Intensity is a measure of how much shaking occurred at a site based on observations and amount of damage. Intensity
is usually reported on the Modified Mercalli Intensity Scale as a Roman numeral ranging from I (not felt) to XII (total
destruction). The intensity of an earthquake depends on where the earthquake occurs, how it is felt by people, and
the damage it causes. The lower numbers of the Modified Mercalli Intensity Scale generally refer to how the
earthquake is felt by people, and the higher numbers are based on observed structural damage.

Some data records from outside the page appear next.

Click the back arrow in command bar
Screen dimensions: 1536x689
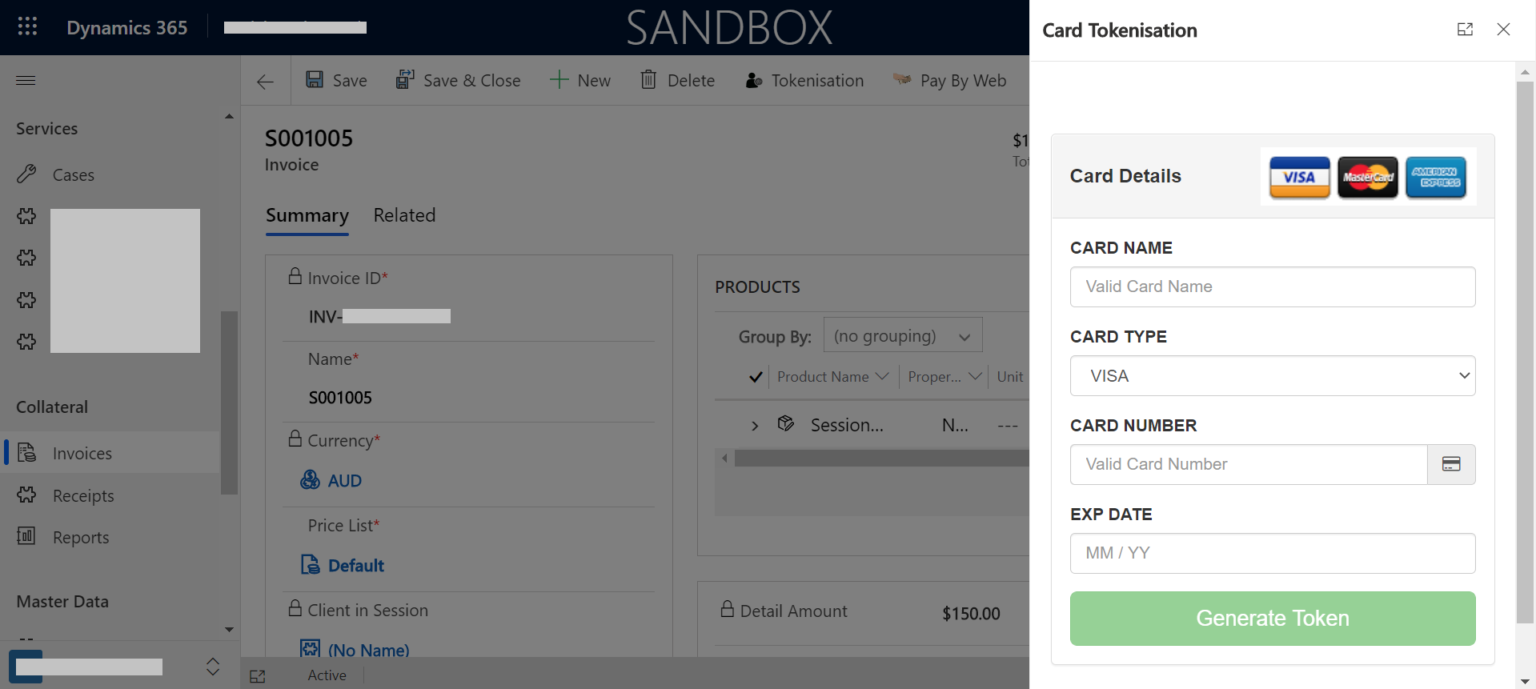tap(265, 82)
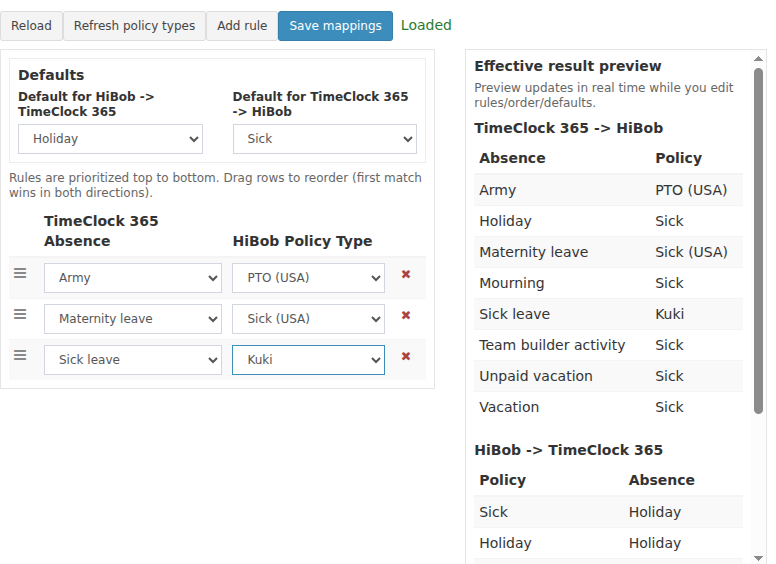Save the mappings

(335, 26)
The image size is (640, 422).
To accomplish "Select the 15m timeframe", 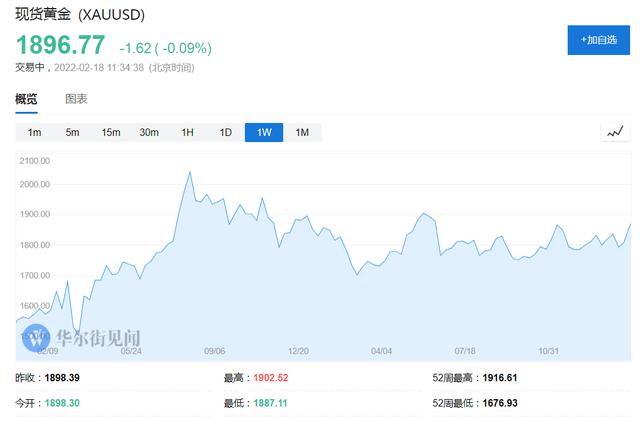I will (110, 133).
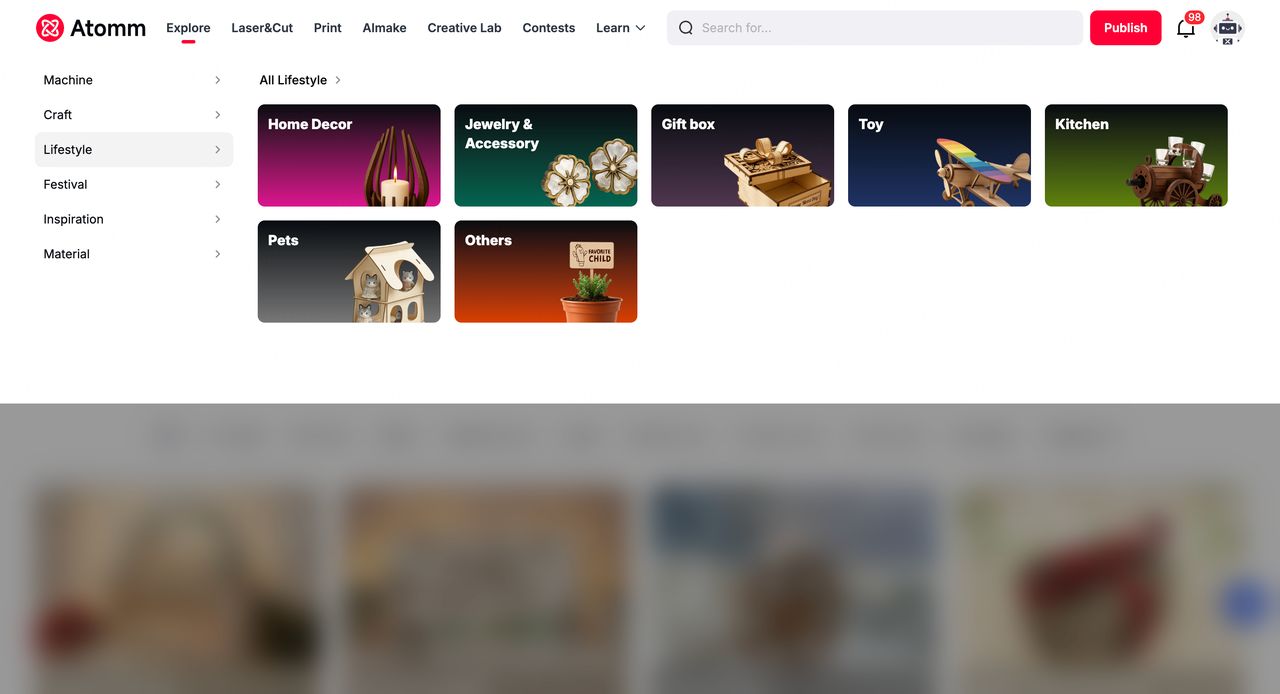Go to the Creative Lab tab
Viewport: 1280px width, 694px height.
click(464, 28)
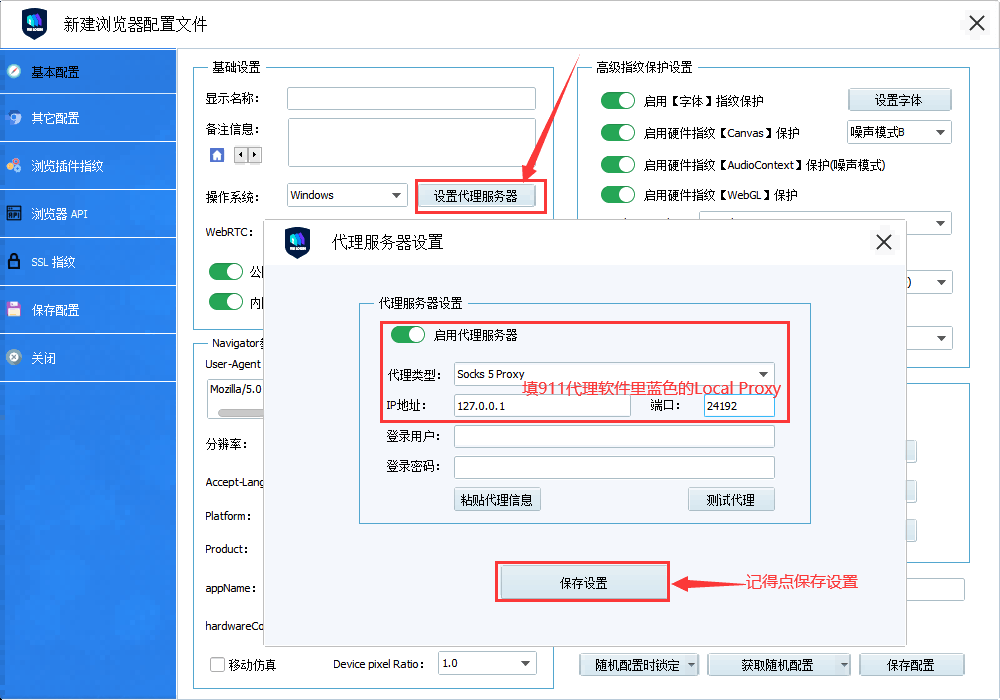Click the 保存设置 button
This screenshot has height=700, width=1000.
(583, 583)
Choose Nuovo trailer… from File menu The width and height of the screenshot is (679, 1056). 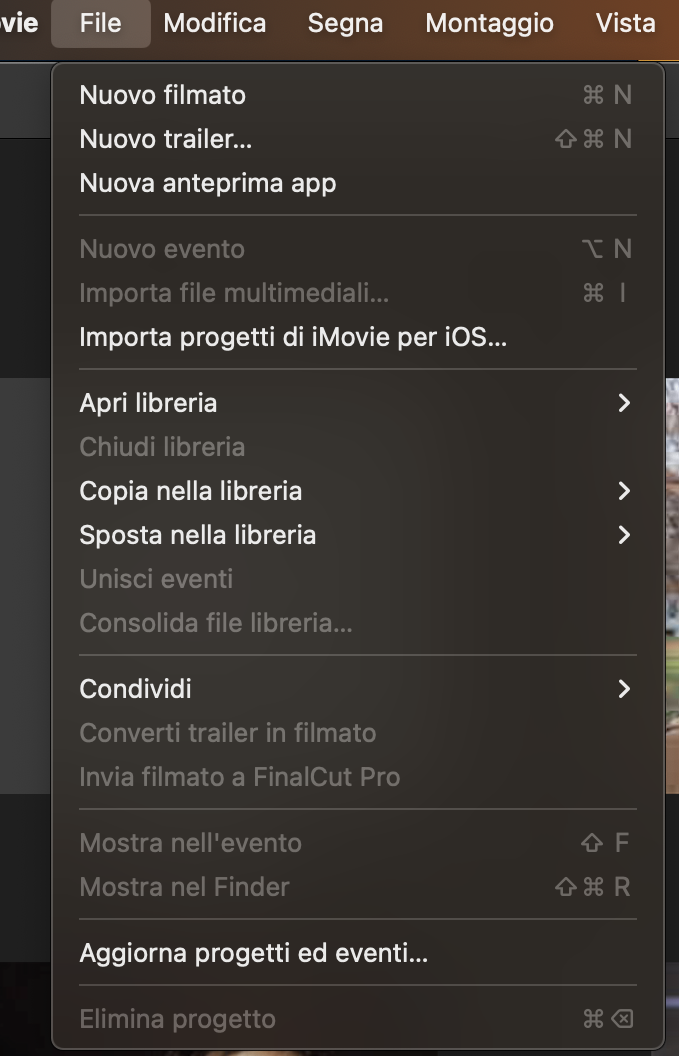click(358, 139)
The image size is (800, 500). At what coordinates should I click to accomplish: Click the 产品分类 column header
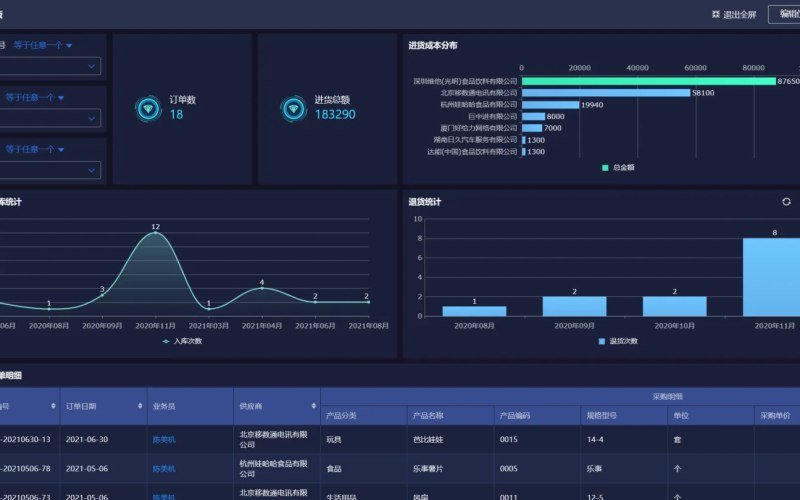341,416
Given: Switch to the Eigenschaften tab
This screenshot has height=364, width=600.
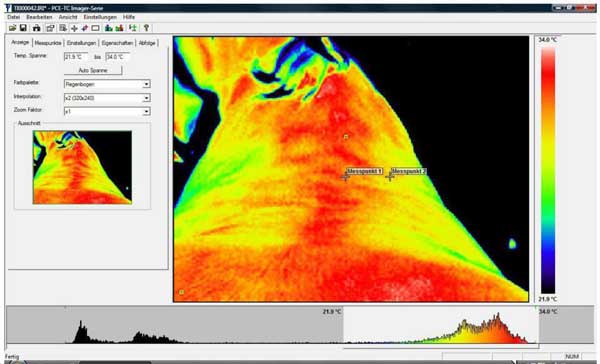Looking at the screenshot, I should coord(117,43).
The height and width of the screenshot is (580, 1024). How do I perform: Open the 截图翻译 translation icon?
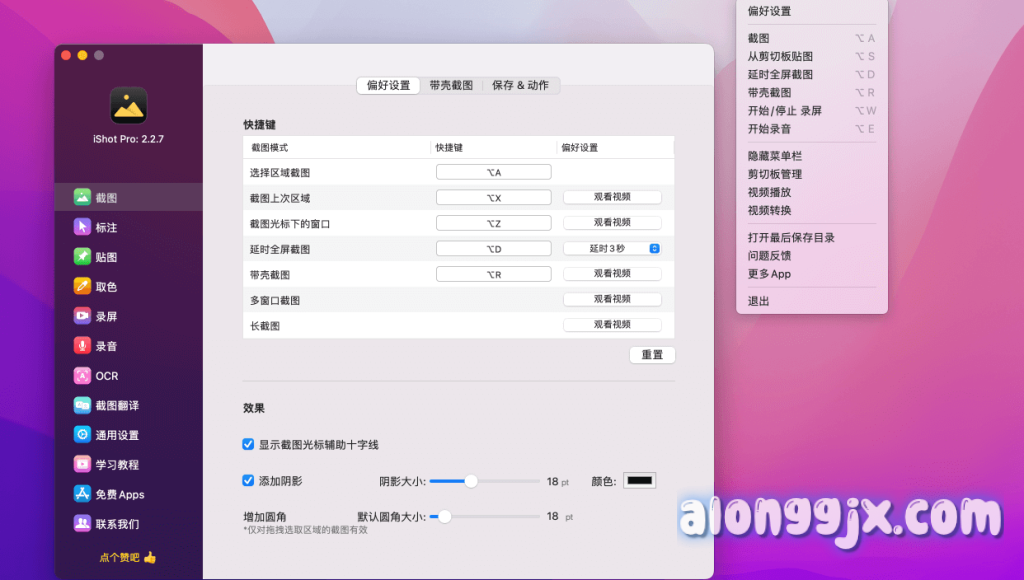(82, 405)
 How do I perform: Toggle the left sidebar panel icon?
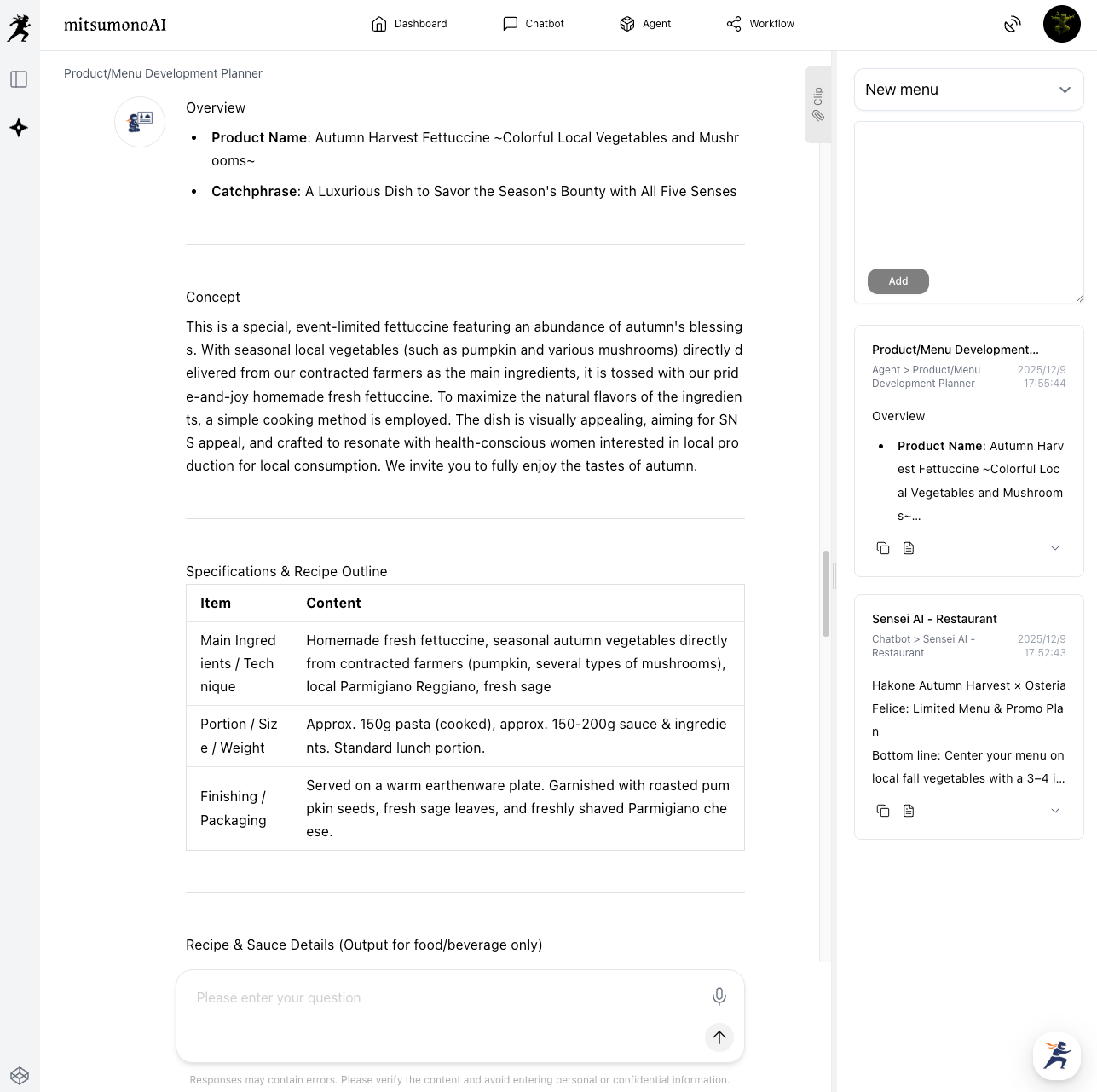[19, 79]
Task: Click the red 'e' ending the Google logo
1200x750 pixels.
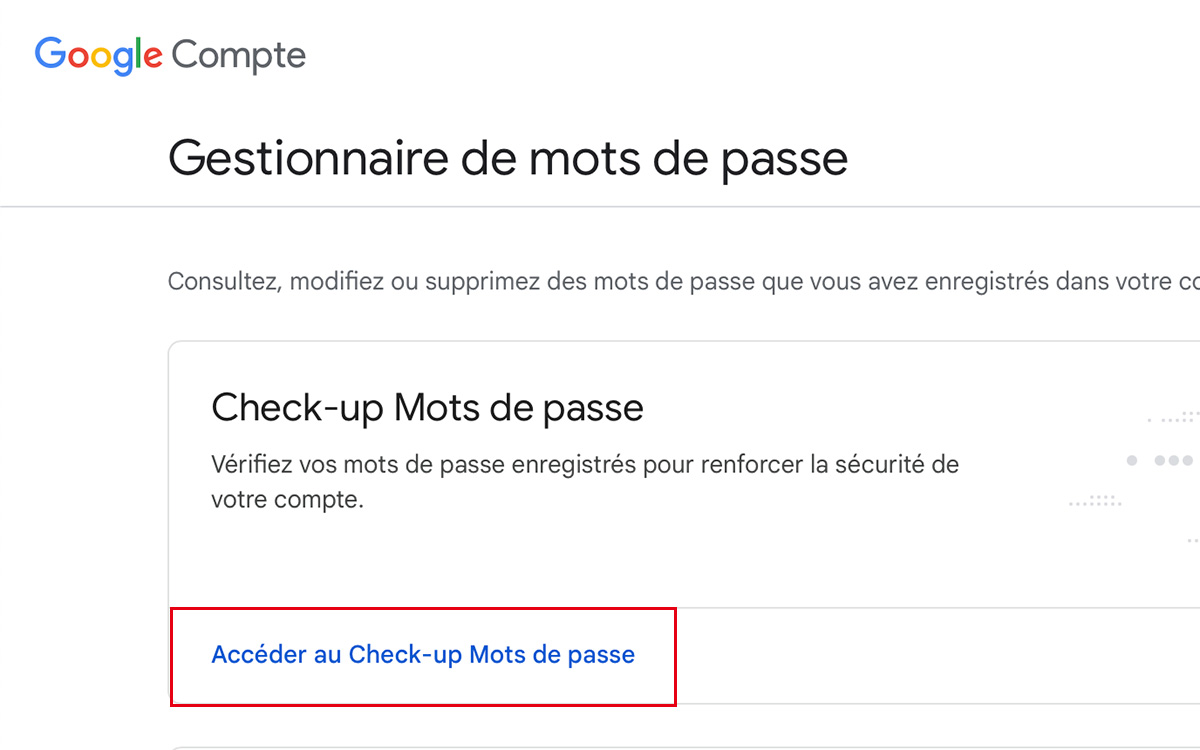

Modified Mercalli intensities that are typically observed at locations near the epicenters of earthquakes of different
magnitudes are as follows:
Magnitude 1.0-3.0 Modified Mercalli Intensity I
Magnitude 3.0-3.9 Modified Mercalli Intensity II-III
Magnitude 4.0-4.9 Modified Mercalli Intensity IV-V
Magnitude 5.0-5.9 Modified Mercalli Intensity VI-VII
Magnitude 6.0-6.9 Modified Mercalli Intensity VII-IX
Magnitude 7.0+ Modified Mercalli Intensity VIII or higher
Source: USGS FAQs, at http://earthquake.usgs.gov/learn/faq/; and Magnitude/Intensity Comparison, at
http://earthquake.usgs.gov/learn/topics/mag_vs_int.php.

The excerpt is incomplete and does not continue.